(Recorded data)

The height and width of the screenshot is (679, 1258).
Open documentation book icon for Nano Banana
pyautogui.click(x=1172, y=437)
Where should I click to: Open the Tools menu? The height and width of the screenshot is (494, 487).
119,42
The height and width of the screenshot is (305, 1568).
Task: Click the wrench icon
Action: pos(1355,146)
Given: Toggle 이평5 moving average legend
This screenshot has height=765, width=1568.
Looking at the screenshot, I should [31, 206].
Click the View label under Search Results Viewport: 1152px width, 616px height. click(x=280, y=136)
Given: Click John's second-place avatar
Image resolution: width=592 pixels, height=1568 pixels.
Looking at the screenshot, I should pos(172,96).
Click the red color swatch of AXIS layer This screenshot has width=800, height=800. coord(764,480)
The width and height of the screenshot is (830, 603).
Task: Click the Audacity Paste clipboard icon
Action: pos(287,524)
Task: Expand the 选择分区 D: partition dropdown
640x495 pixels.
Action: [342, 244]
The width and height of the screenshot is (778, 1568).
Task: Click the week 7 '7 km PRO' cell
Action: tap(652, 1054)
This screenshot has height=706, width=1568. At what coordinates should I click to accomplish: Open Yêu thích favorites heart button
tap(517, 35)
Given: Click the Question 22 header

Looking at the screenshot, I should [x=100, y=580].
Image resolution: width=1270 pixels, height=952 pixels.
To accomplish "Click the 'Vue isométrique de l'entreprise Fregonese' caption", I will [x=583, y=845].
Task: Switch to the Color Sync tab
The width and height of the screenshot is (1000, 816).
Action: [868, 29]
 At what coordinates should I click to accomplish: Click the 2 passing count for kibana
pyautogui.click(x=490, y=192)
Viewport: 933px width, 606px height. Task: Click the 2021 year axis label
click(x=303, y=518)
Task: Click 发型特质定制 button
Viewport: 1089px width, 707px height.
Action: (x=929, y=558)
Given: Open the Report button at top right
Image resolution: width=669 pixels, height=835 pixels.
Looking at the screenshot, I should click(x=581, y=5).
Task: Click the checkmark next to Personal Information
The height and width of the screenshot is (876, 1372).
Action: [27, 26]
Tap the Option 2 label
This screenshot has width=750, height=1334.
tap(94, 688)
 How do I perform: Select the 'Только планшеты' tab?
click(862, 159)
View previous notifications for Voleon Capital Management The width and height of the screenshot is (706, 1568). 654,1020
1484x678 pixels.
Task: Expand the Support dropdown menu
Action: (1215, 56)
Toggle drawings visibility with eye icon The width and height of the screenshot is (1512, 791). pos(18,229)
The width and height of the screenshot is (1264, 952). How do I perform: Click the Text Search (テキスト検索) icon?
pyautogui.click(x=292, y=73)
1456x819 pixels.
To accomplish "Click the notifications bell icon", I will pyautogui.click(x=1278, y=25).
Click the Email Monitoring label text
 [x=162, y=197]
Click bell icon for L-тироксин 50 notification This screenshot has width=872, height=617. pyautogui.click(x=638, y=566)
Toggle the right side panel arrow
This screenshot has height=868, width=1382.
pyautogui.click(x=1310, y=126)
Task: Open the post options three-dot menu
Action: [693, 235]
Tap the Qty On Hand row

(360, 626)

**Task statement:** Duplicate the rows from the line with "Click the red" to the line with "Action: pos(287,524)", both included.

**Right answer:**
Click the red color swatch of AXIS layer This screenshot has width=800, height=800. coord(764,480)
The width and height of the screenshot is (830, 603).
Task: Click the Audacity Paste clipboard icon
Action: pos(287,524)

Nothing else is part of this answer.